Does anyone have any thoughts on what I could look at here to improve things (other than remove the autoindexes altogether!). Perhaps I might need to think about not running the autoindexes during preview and only process them during publishing - but I’d ideally like to give users a prompt and accurate preview of the published page as much as possible.

Any thoughts would be most welcome.

Rileyw · October 9, 2012, 9:48am

David,

You should talk with Percussion about the Dynamic Delivery Tier. They demonstrated the product at a recent User Group Summit. It may provide this implementation with a solution.

jitendra · October 9, 2012, 11:23am

We created a reverse slot lookup extension (implementing IPSSlotContentFinder) that queries the database directly. This is orders of magnitude faster than the default way of getting things (granted our reverse slot has 7k + items http://www.vtnews.vt.edu/articles/location/blacksburg-va-res.html), but YMMV (and by orders i mean a whole lot faster…I don’t have the numbers off the top of my head but I think it went from 10+ minutes to 3 minutes to render that page).

I have been toying with the idea of doing something similar to the regular auto slot because it currently suffers from a bug where the folder location is not honored in the results (ie if a content item is in multiple folders and you index one of the folders, then the link generated to the item may point to the other folder, not the one you index), but I would rather like to think that this is a product level bug that should be fixed (yes, it has been reported to TS…a year or so ago…). I have not analyzed the performance of auto indexers yet, but clearly a direct sql query would be faster than a jcr one…

Fair warning, Percussion can change the tables on you (which is why jcr queries would be the “official” way to do things) and your sql query may use database specific functions… but as this is a discussion about performance, this is one “non-official” and “unsupported” way to make things faster

Chris_Leger · October 10, 2012, 11:45am

As Riley points out, the work we’re doing around Dynamic Delivery Tier will present another optional approach, but it’s still in beta. When it’s ready, you’ll be able to query a web service dynamically to construct lists, and so forth, from a static page. It will cut the time needed to publish an item or items drastically.

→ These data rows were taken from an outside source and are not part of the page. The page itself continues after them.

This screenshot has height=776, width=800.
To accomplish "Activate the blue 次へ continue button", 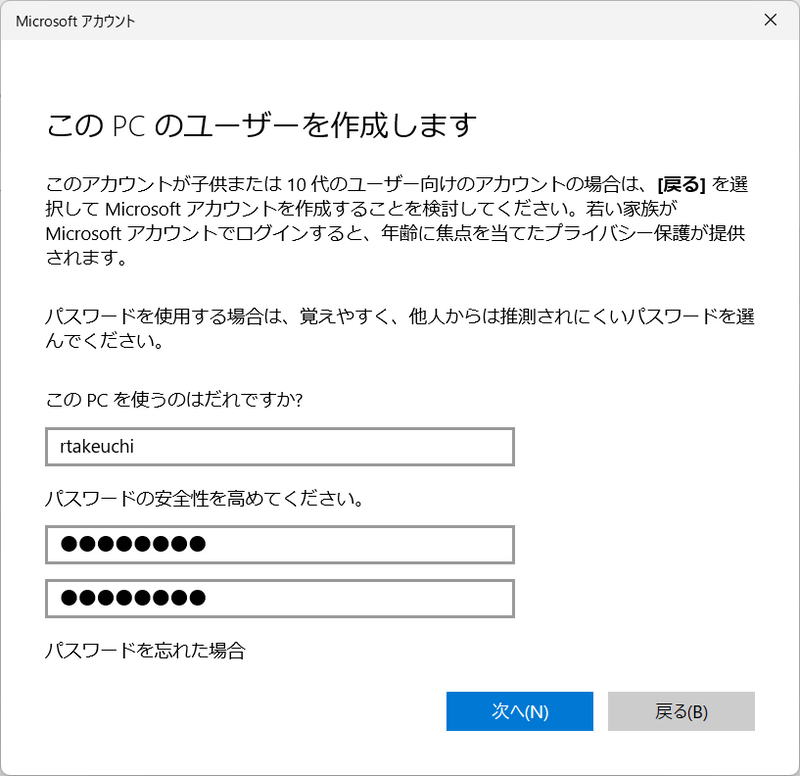I will coord(519,711).
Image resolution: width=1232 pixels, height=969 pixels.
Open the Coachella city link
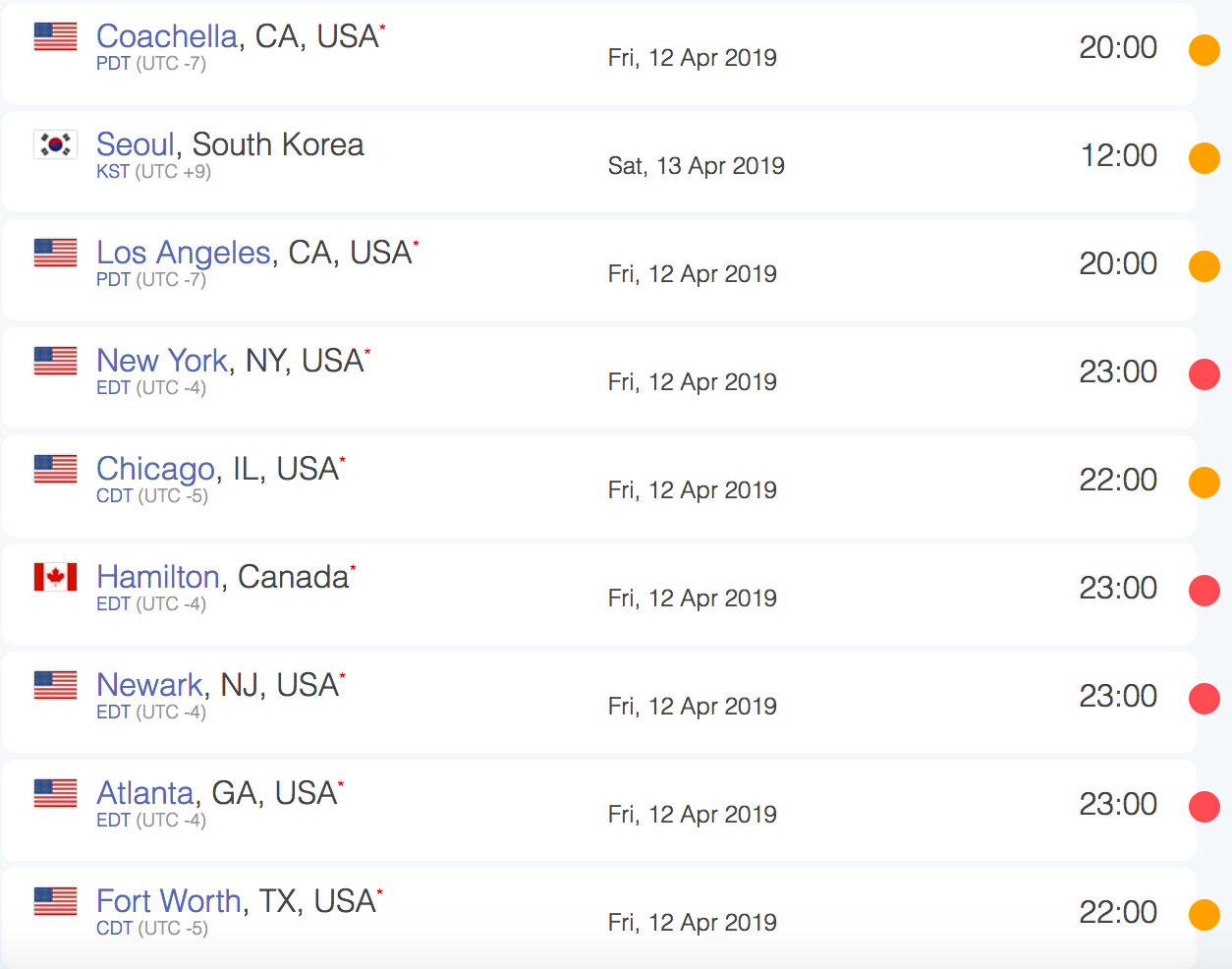pos(167,36)
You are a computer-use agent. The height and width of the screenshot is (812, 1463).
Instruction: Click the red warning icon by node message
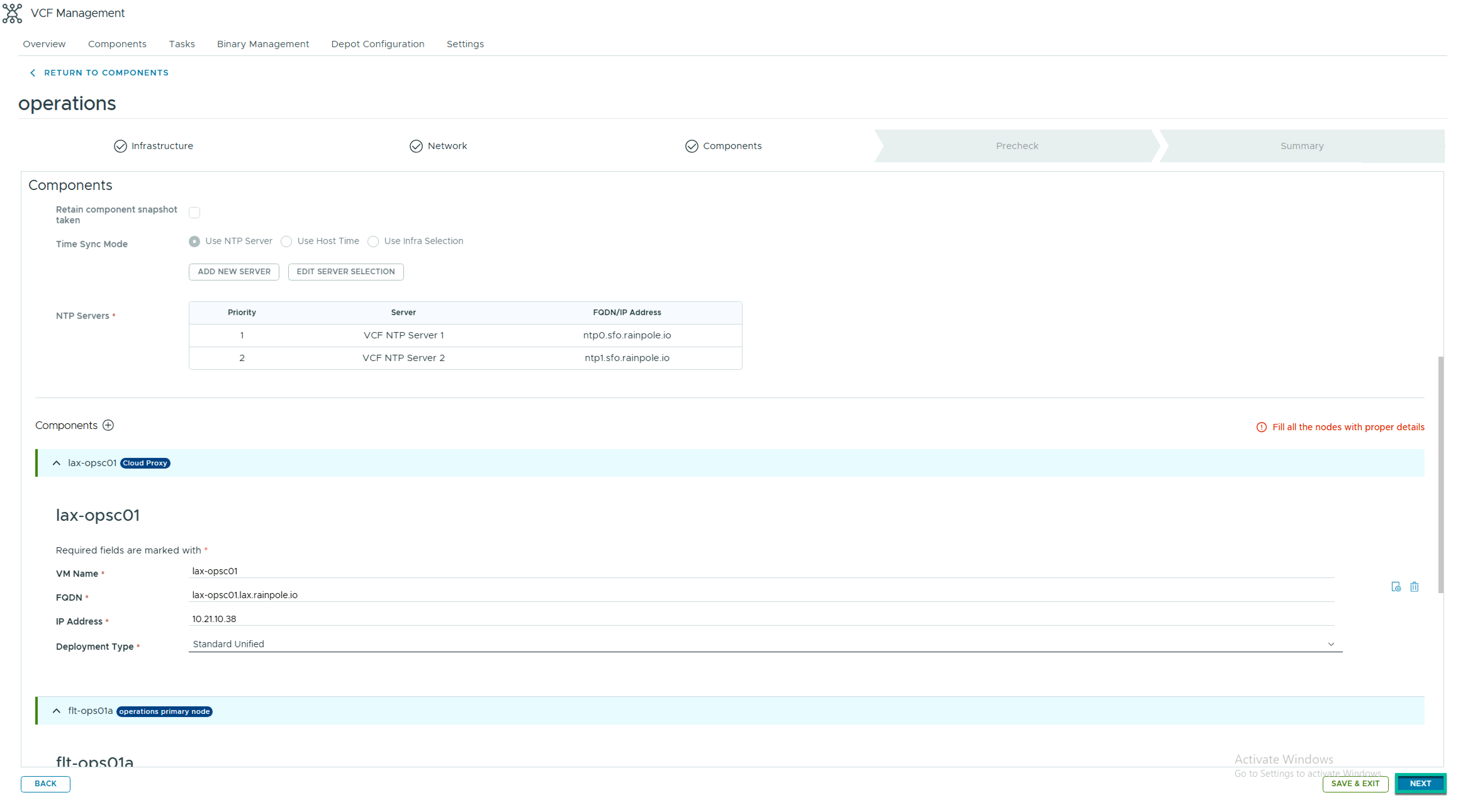coord(1261,427)

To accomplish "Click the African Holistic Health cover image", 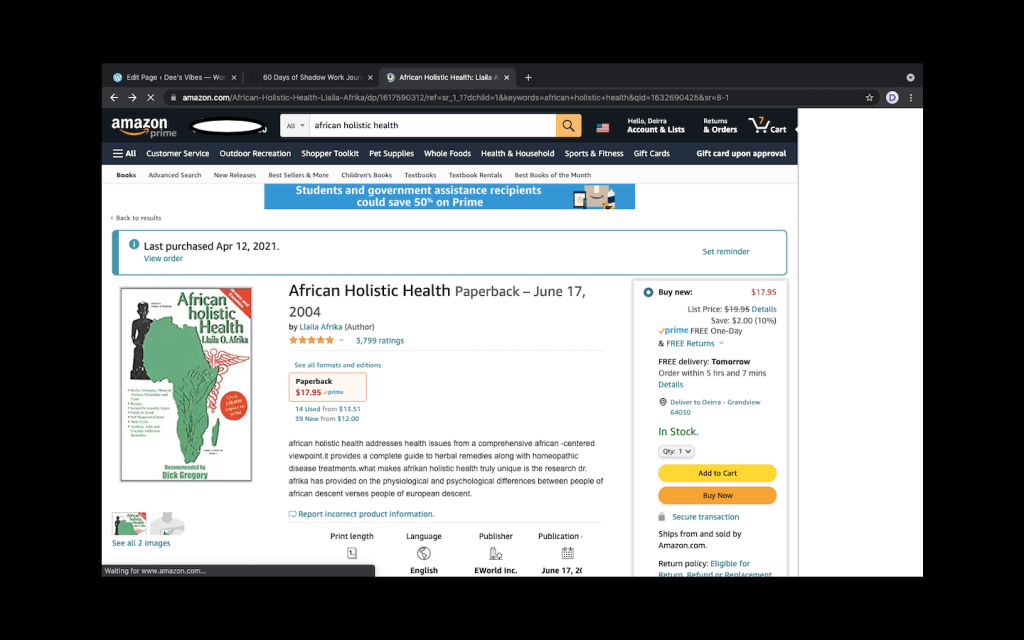I will [x=186, y=385].
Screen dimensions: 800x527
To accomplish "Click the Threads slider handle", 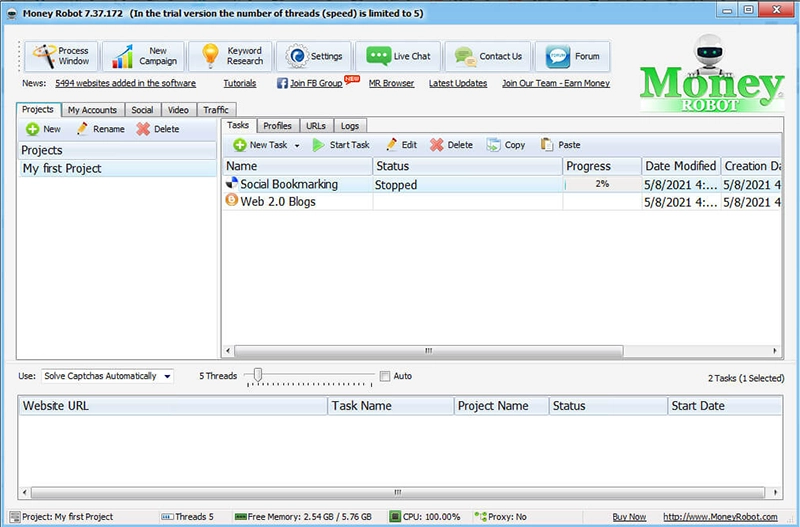I will click(x=258, y=375).
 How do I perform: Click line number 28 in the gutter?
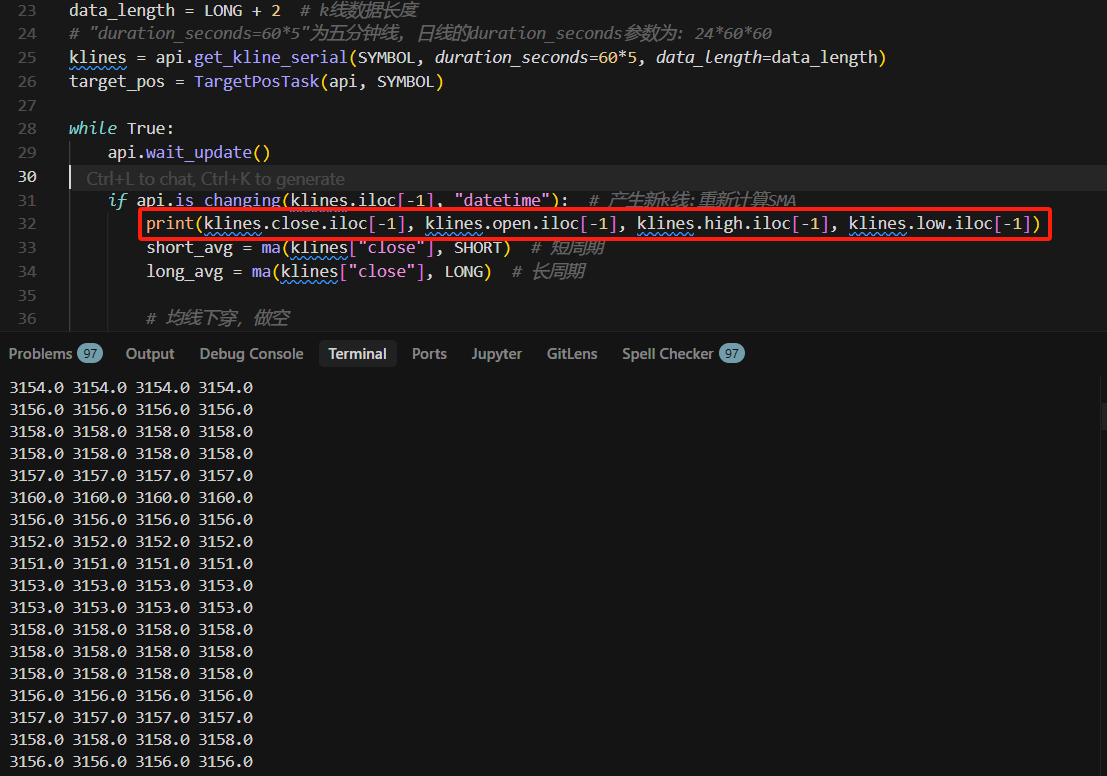click(x=28, y=129)
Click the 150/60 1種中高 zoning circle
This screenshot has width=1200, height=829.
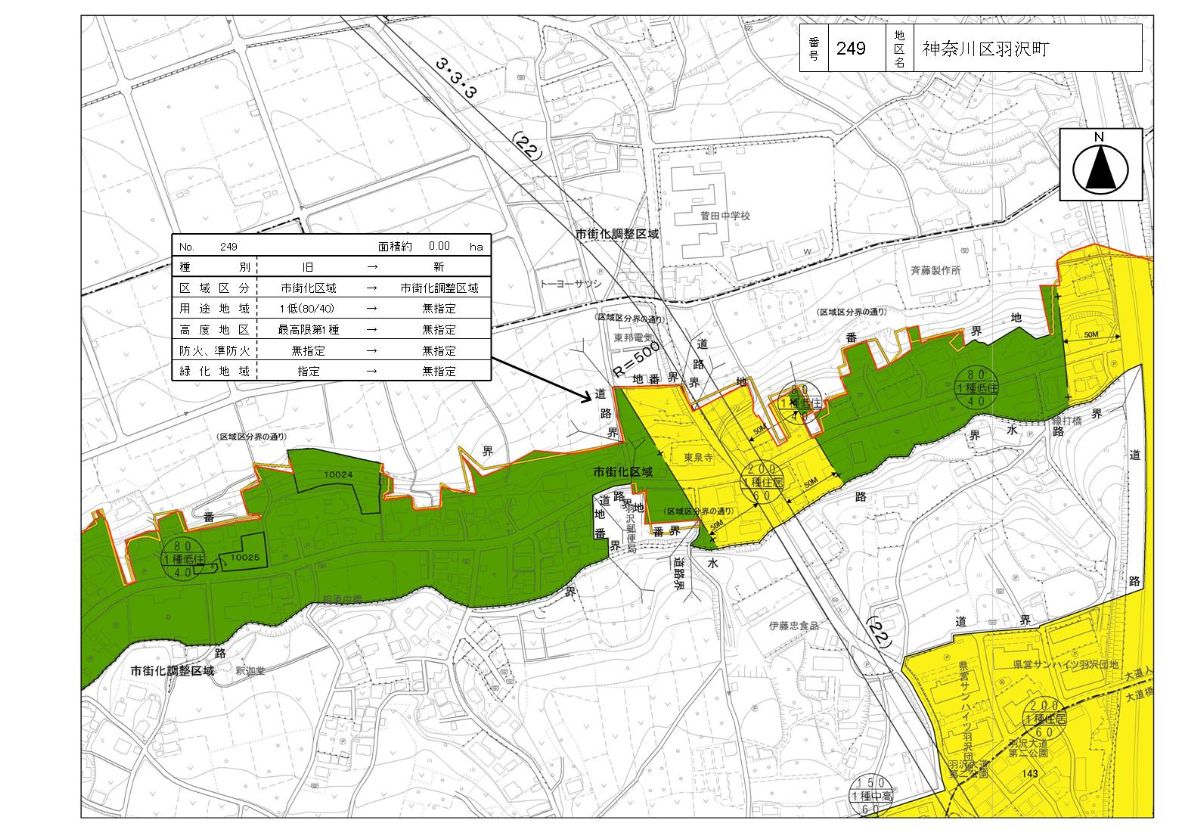tap(873, 794)
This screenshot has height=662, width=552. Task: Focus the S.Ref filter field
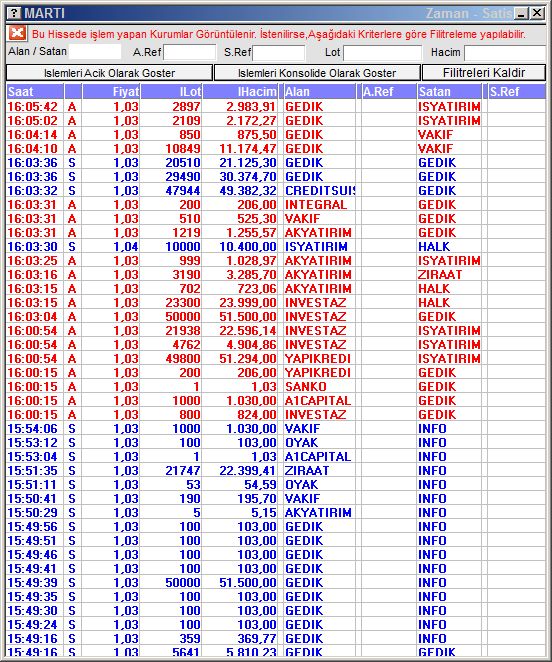click(278, 53)
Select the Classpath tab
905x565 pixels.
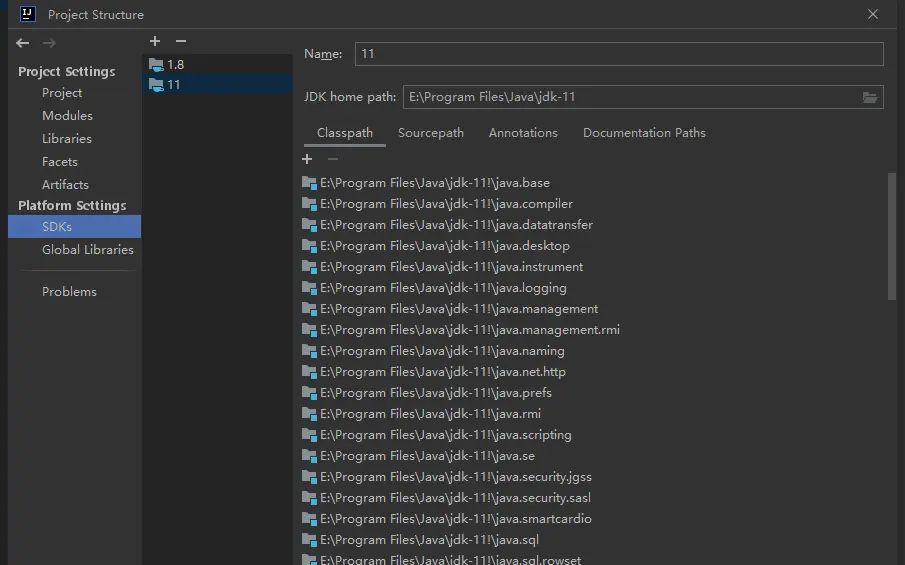click(345, 133)
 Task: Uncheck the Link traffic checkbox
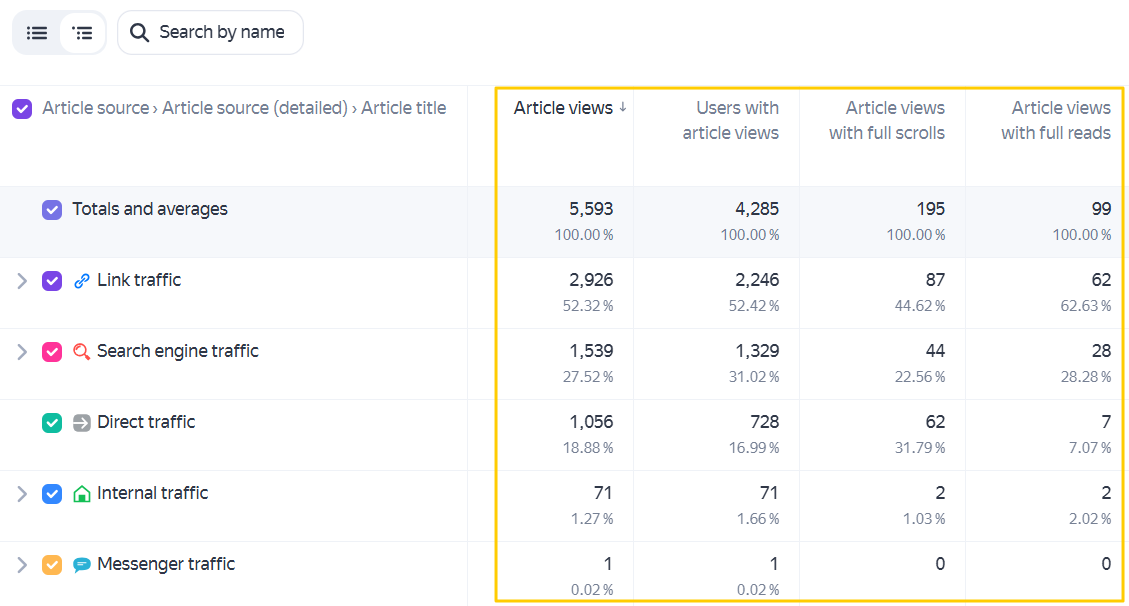point(52,281)
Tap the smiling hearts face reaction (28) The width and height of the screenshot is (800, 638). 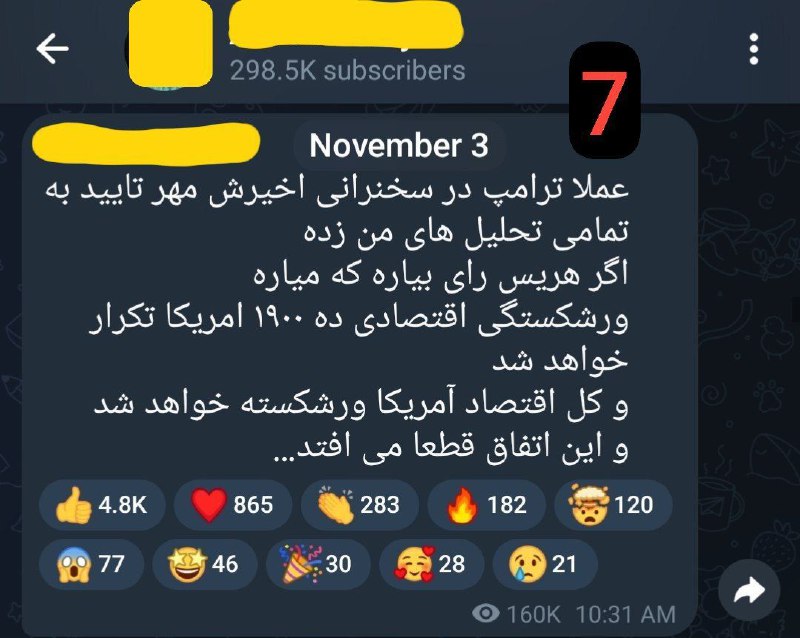point(431,565)
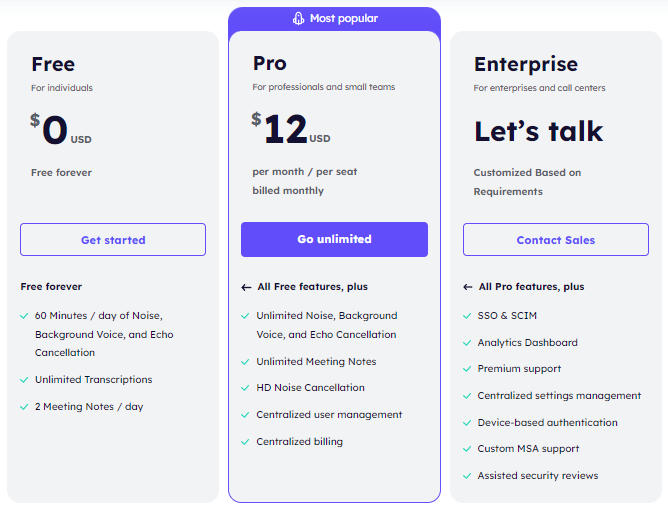Click the checkmark beside HD Noise Cancellation
The image size is (668, 511).
(245, 388)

As Jit says, going directly to the DB will be faster, but the approach is unsupported, in that we can’t provide any kind of assurance that the schema won’t change on you at some point along the upgrade path. Still…

Other considerations

I assume you’ve compared your result from the timing macros with the time given by the Query Debugger, to isolate the query performance? If there’s a marked difference, the performance could stem in part from the processing going on in your slot iterator.

Doing a data comparison as you are will result in a table scan. You could try adding an index to your date field(s,) but keep in mind that any subsequent changes to your Content Type(s) may result in the loss of those indices.

There are conditions under which the order of criteria in your WHERE clause can have an impact… you could try shuffling them around.

davidrowe · November 1, 2012, 6:35am

Thanks for the comments posted here. I had a good look through our database and by turning on SQL debugging got to see some of the queries that are taking time to run on the database.

From here I’ve created a number of new indexes on tables (and even found some content tables without primary keys!) and have ensured that there’s indexes on some of the columns that we’re using for date checking. Just looking at the execution plan information that SQL Server Management Studio gives you before and after adding the indexes shows that big improvements can be made.

The additional indexes have made a big improvement to the performance of our system and is a great step in the right direction.

Thanks once again (and I like the idea about a custom slot lookup extension).